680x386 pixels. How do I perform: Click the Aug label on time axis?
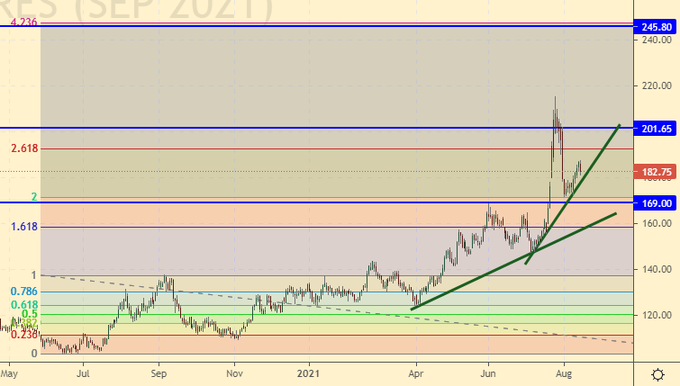click(564, 373)
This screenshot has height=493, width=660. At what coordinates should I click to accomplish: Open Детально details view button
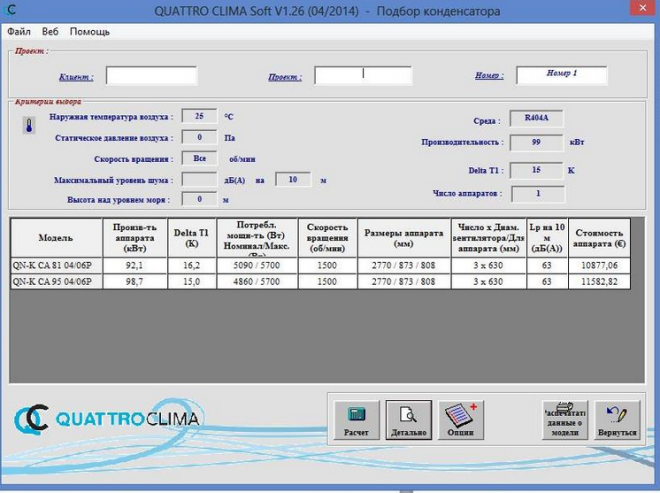tap(408, 421)
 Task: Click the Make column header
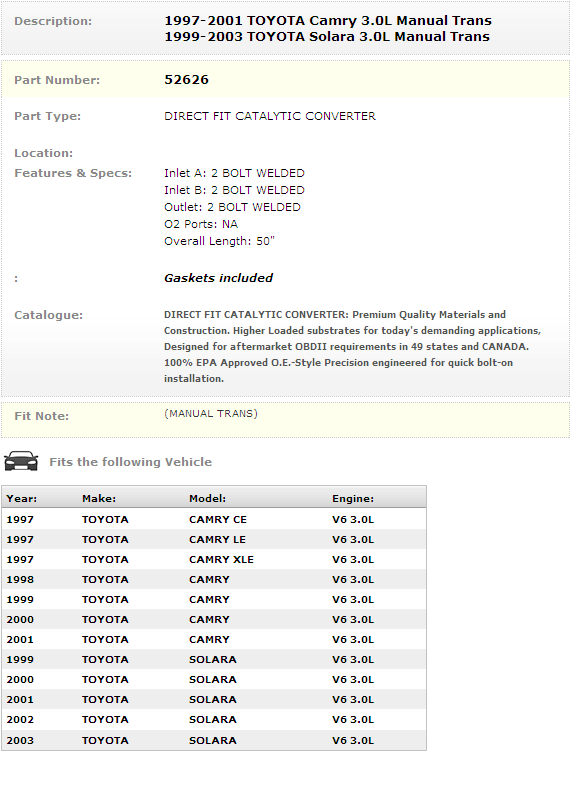(99, 499)
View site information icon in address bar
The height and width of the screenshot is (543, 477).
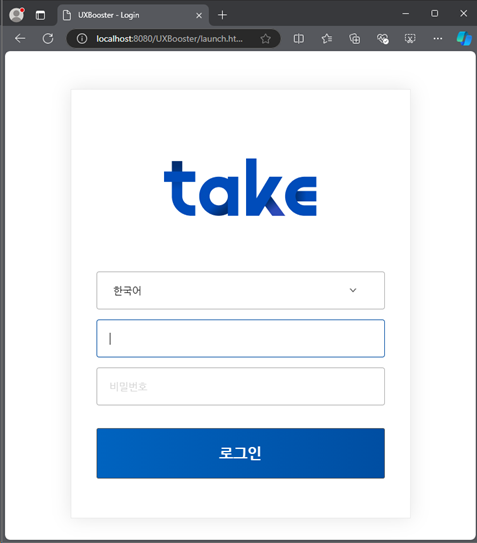pyautogui.click(x=82, y=38)
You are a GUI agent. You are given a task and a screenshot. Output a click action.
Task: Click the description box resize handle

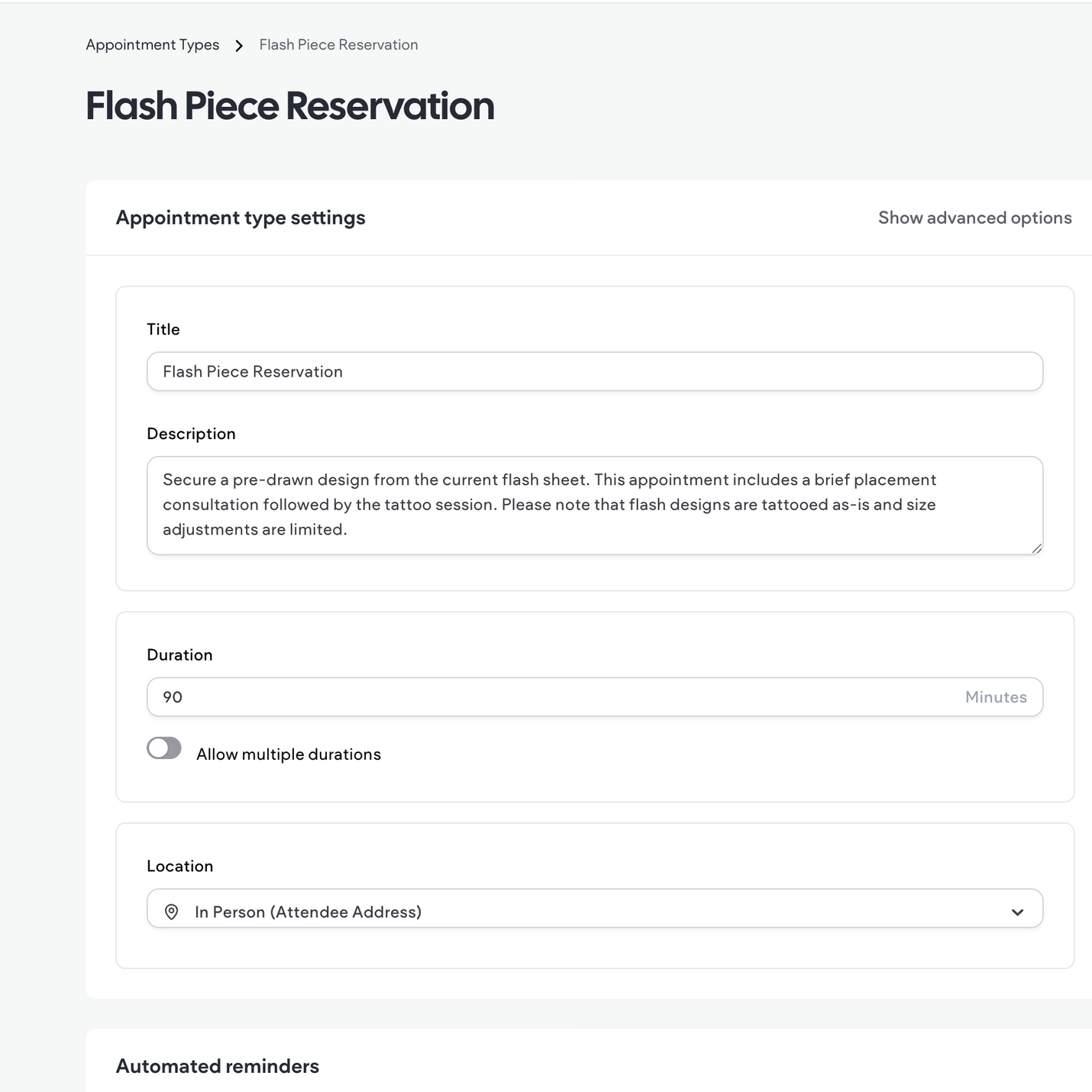point(1037,547)
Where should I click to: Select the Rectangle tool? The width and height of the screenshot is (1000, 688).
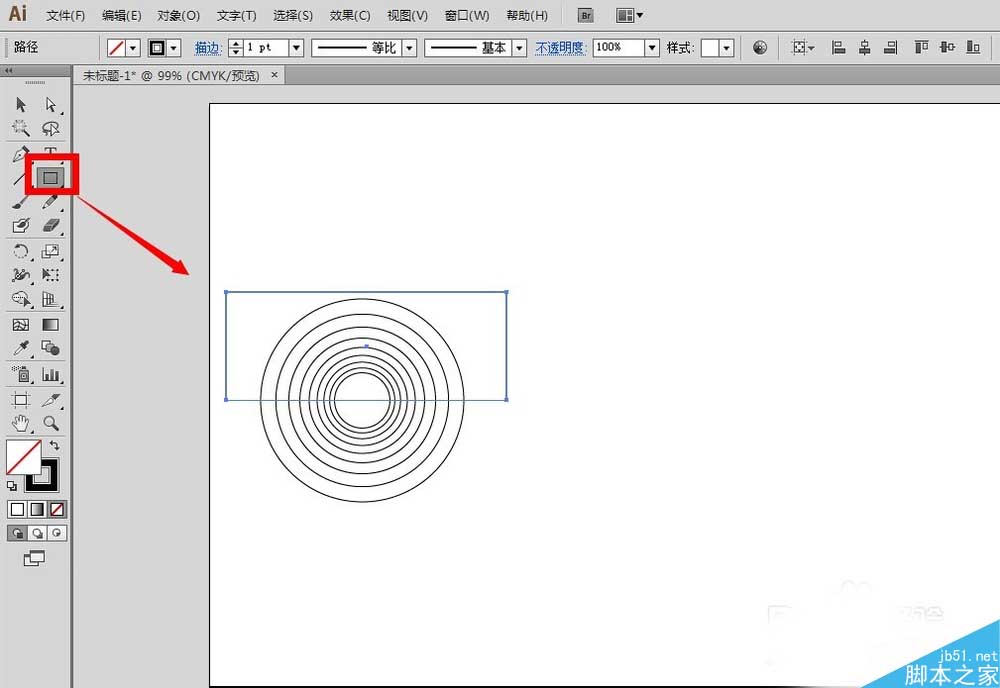point(51,178)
+--
**Task**
Give again, exactly, each line from the one that contains "You are a GUI" through the last line of the material above. Pictures do not belong in the copy.

**Answer to this problem**
You are a GUI agent. You are given a task and a screenshot. Output a click action.
Task: Click the description box resize handle

point(1037,547)
Where should I click to: Select the Rectangle tool? The width and height of the screenshot is (1000, 688).
point(51,178)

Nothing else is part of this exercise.